God Ram Illusion

In God RAM, all objects are in a global, ObjectCapabilityModel secure, infinite, persistent, robust, concurrent, AtomicConsistentIsolatedDurable, and uniformly high-performance address space at all times after introduction.

We don't have God RAM, of course, so we build much infrastructure to provide elaborate illusions thereof. Examples:

Unfortunately, we often make trade-offs between which GodRamIllusion features we wish to possess. For example, ambient capabilities (unless done carefully) make it difficult to achieve security for mobile code, which in turn makes it difficult to move or cache code to be near the user. Similarly, in achieving high performance we often sacrifice persistence. The sacrifices involved generally aren't reversible... not without basically writing a whole new language or framework in the old one. As such, support for the GodRamIllusion is a (whole set of) KeyLanguageFeature(s).

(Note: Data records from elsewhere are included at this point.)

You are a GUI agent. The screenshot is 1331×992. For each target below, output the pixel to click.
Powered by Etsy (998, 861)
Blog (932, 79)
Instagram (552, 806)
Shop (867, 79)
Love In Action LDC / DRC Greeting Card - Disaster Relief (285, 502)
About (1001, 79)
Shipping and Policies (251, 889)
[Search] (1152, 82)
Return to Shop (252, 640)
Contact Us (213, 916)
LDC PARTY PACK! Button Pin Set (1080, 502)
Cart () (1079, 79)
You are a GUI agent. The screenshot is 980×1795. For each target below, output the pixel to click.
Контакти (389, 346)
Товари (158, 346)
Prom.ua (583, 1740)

As with any set of CrossCuttingConcerns, we can hurt the GodRamIllusion with decisions that seem irrelevant. The traditional implementation for constructors in OO languages, for example, makes persistence, caching, and redundancy of object-graphs incredibly difficult to achieve. This suggests that, if we wish to support the GodRamIllusion as a KeyLanguageFeature, we probably need more specialized alternatives to constructors. (Related: ConstructorsAreEvil.)

I suspect that we could achieve much larger chunks of the GodRamIllusion - perhaps the whole shebang - without sacrifices to either the other areas of the GodRamIllusion or the other language features and temporal optimizations. There are almost always alternatives to sacrifice.

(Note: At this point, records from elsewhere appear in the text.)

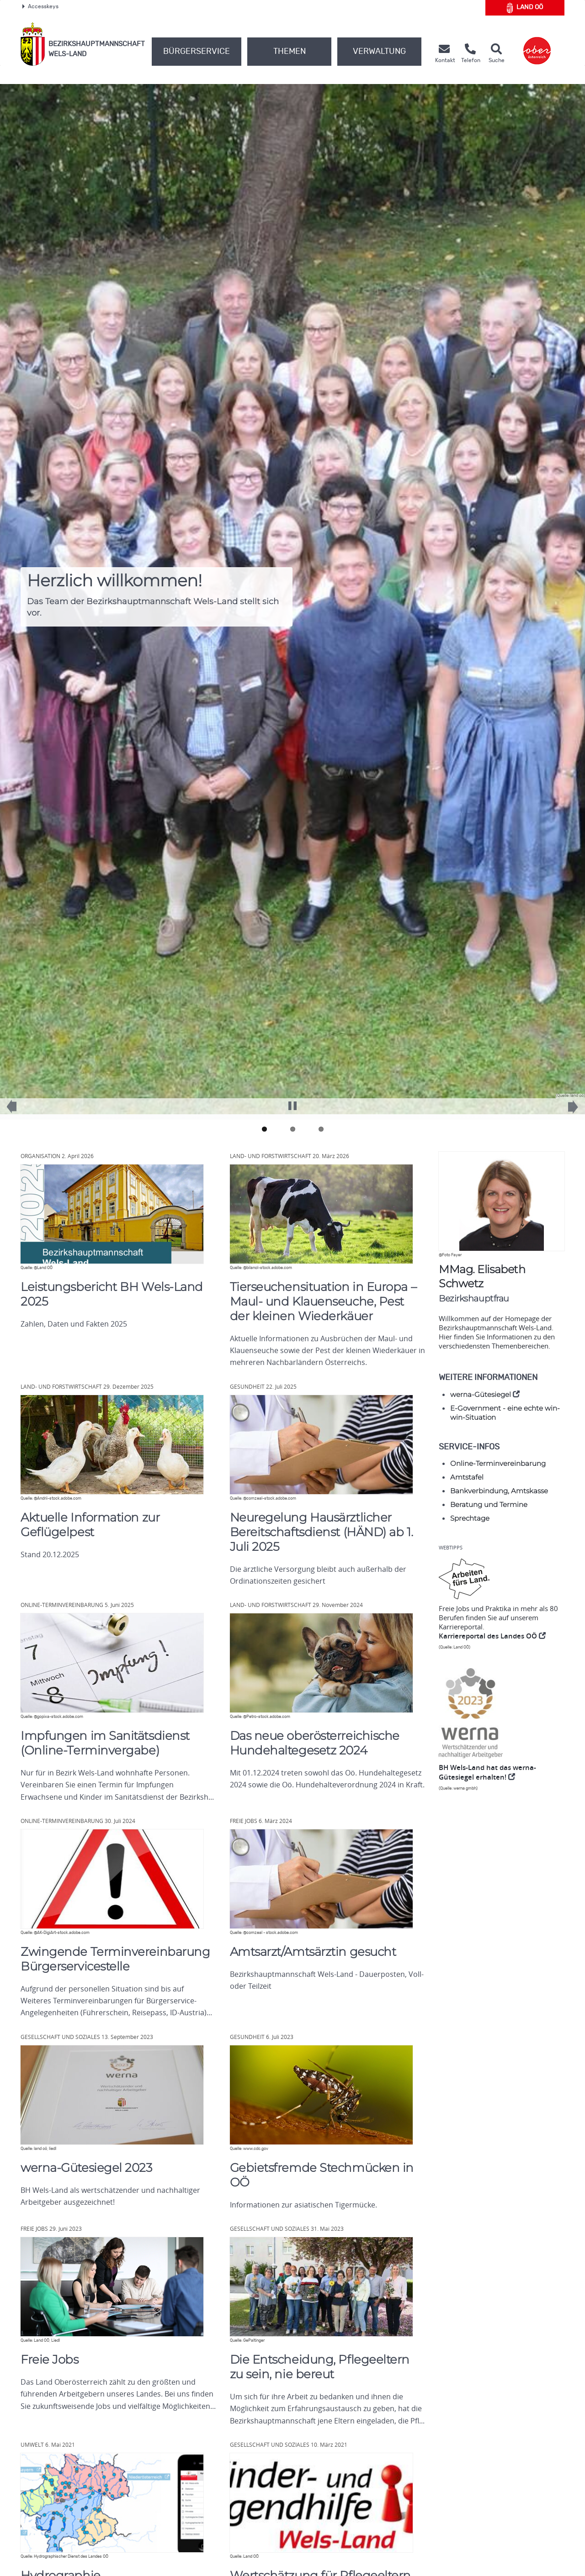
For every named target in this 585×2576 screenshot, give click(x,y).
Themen (289, 51)
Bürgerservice (196, 51)
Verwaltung (379, 51)
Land (525, 7)
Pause (292, 1101)
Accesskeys (40, 6)
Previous (18, 1111)
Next (566, 1111)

Some discussion moved to GodRamIllusionHassle

With all due respect, I think you misunderstood the above. Reference to unique IDs in databases is irrelevant.

You (I assume) gave examples. So did I when rephrasing Top. But it seems still not to have been enough, so I tried again. I really think that Top relates to the points made but just doesn't come across. But that's not his fault alone. A modern DB does address many of the GodRam 'features' but alas not those many of us prefer most.


Large Addresses

One thing that sort of bothers me about universal address space is that high-usage rows/objects could potentially have a low number and thus save space because they are referenced often. For example, lets say we have a Product table in our retail store system. The store has about 2,000 products. The product numbers would be relatively small compared to say invoice ID because there's likely far more invoices than products.

If instead the row ID's are universal across table-space, then product numbers may be rather large. Because they are referenced often, more space is then taken up. One may argue for a separate custom ID for product catalog, but then we are wasting space because we have two ID's: the native one and the custom one. Per-entity numbering thus seems to result in less memory/disk being used because the ID's are often smaller for commonly-used objects/records. It's almost a "natural" form of Huffman encoding where the most common pattern references are the shortest reference identifiers.

I'm not sure the space matters that much these days, but it could be a noticeable factor for a very large system, especially where the "thin table" design philosophy tends to be prevalent.

--top

'address space' doesn't necessarily mean that we have 'unique ids'. The addresses may be abstract and not convertible to numeric. Example: Javas objects references cannot be converted to numeric. This allows the GC to move these obejcts around. Maybe one wants to have numeric IDs. In that case this could be an explicit operation or one for which the context of applicability is constrained or controlled. Then the size issue can easily optimized away by inferring large parts of the address from the inferred or given context. Example: Your product ID would be the unique ID because the remaining parts can be inferred from the table name (and the DB it resides etc.).

To emulate existing RAM, it does have to have a numeric and unique address. If not, then perhaps not call it "RAM", because it would be misleading.

RAM simply means Random Access Memory. "Random Access" simply refers to the "uniformly high performance" and the ability to access in arbitrary order. It does not refer to any particular addressing scheme.

And if you wanted to emulate existing RAM in God RAM, you'd simply create an object that maps small integers to small integers. But it's worth noting that the goal of hardware, OS, and language developers is the other way around: RAM to better match God RAM.

Universally unique addresses would ideally be part of the upgrade, no?